Retome a notícia sobre o parecer do relator da MP 327/06, que trata do plantio de transgênicos, a partir da última frase mostrada.

━━━ Trecho do texto

Lúcio Lambranho
Em mensagem enviada ao Congresso em Foco, o relator da MP 327/06, deputado Paulo Pimenta (PT-RS), negou ter cedido às pressões da bancada ruralista para alterar o seu parecer à medida provisória que regulamenta o plantio de transgênicos em áreas próximas a unidades de conservação ambiental.
O deputado disse que não aceitará o "patrulhamento de setores que se intitulam donos do assunto e buscam desqualificar qualquer um que não pense como eles". E criticou segmentos da esquerda “que se intitulam donos da verdade e atacam no geral, sem argumentos sólidos, os que pensam diferente”. “Cuba é um dos países que mais investem em biotecnologia, tanto na agricultura como na saúde. Será que o Fidel Castro está ‘a serviço” da Monsanto?’, rebateu (veja a argumentação dos ambientalistas).

━━━━━━
━━━ Informações extraídas

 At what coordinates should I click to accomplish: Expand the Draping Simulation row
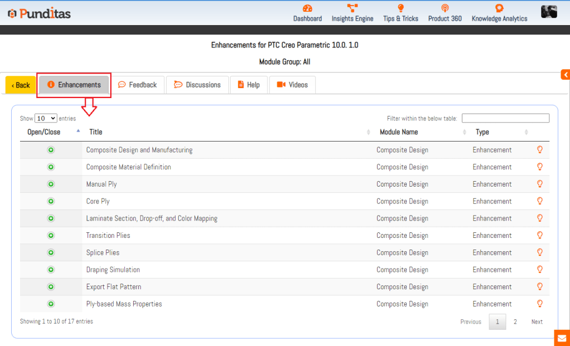pos(51,270)
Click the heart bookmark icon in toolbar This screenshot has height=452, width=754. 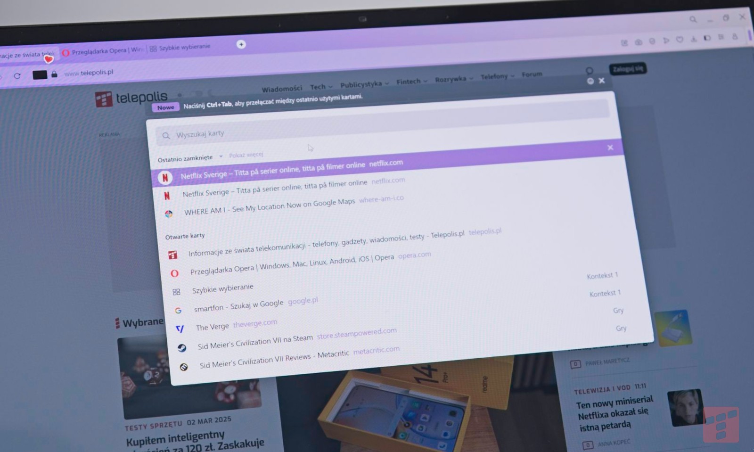pos(680,40)

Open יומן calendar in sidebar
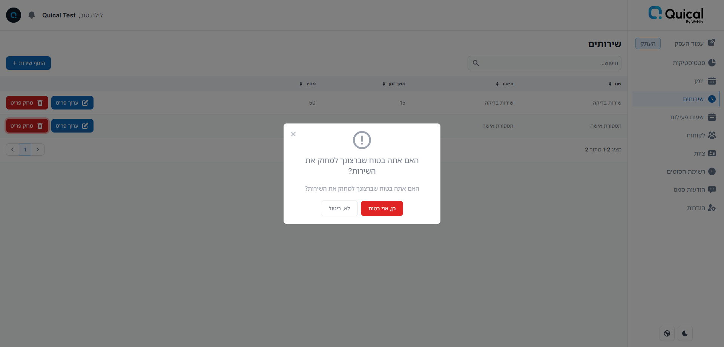click(704, 81)
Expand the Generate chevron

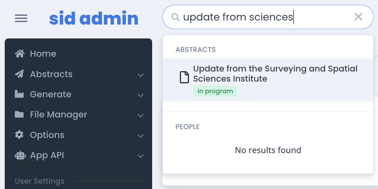141,95
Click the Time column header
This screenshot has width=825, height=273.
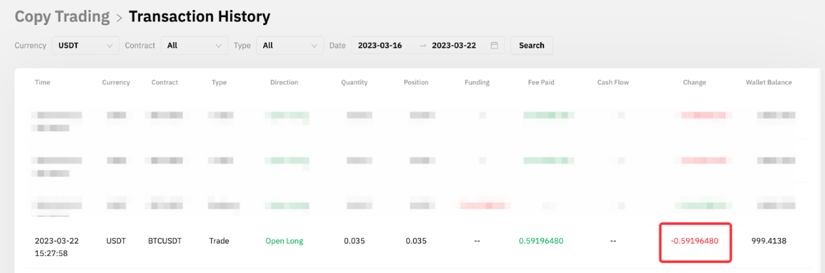(x=42, y=82)
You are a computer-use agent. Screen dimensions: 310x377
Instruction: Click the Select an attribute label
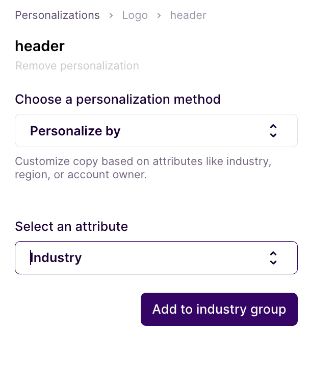pyautogui.click(x=71, y=226)
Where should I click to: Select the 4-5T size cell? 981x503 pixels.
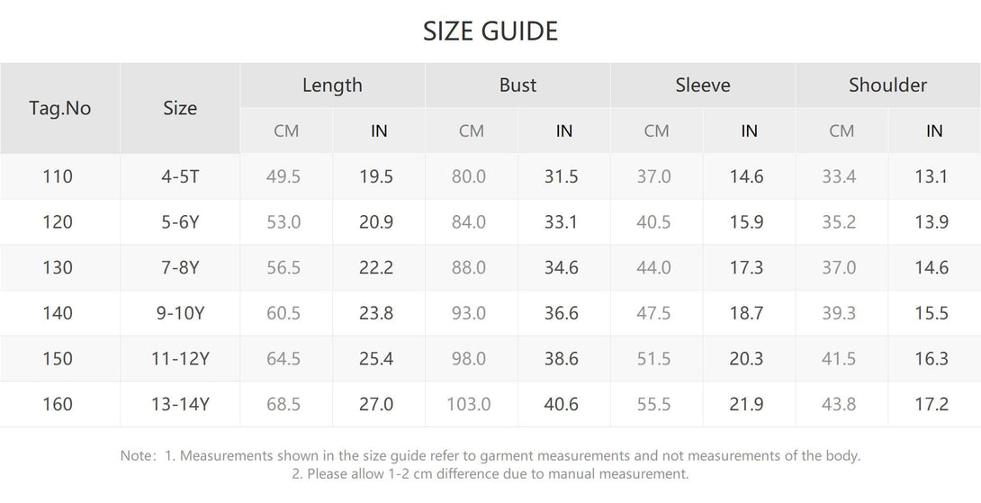point(180,177)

━━━━━━

*Resposta:*
A MP 327, que tranca a pauta da Câmara desde o último sábado, está pronta para ser analisada na sessão desta quarta-feira. O relator recebeu intensas críticas por parte das bancadas do PV e do Psol e, ainda, da ala do PT ligada à ministra do Meio Ambiente, Marina Silva, conforme mostrou este site na edição do último dia 14 (leia a reportagem).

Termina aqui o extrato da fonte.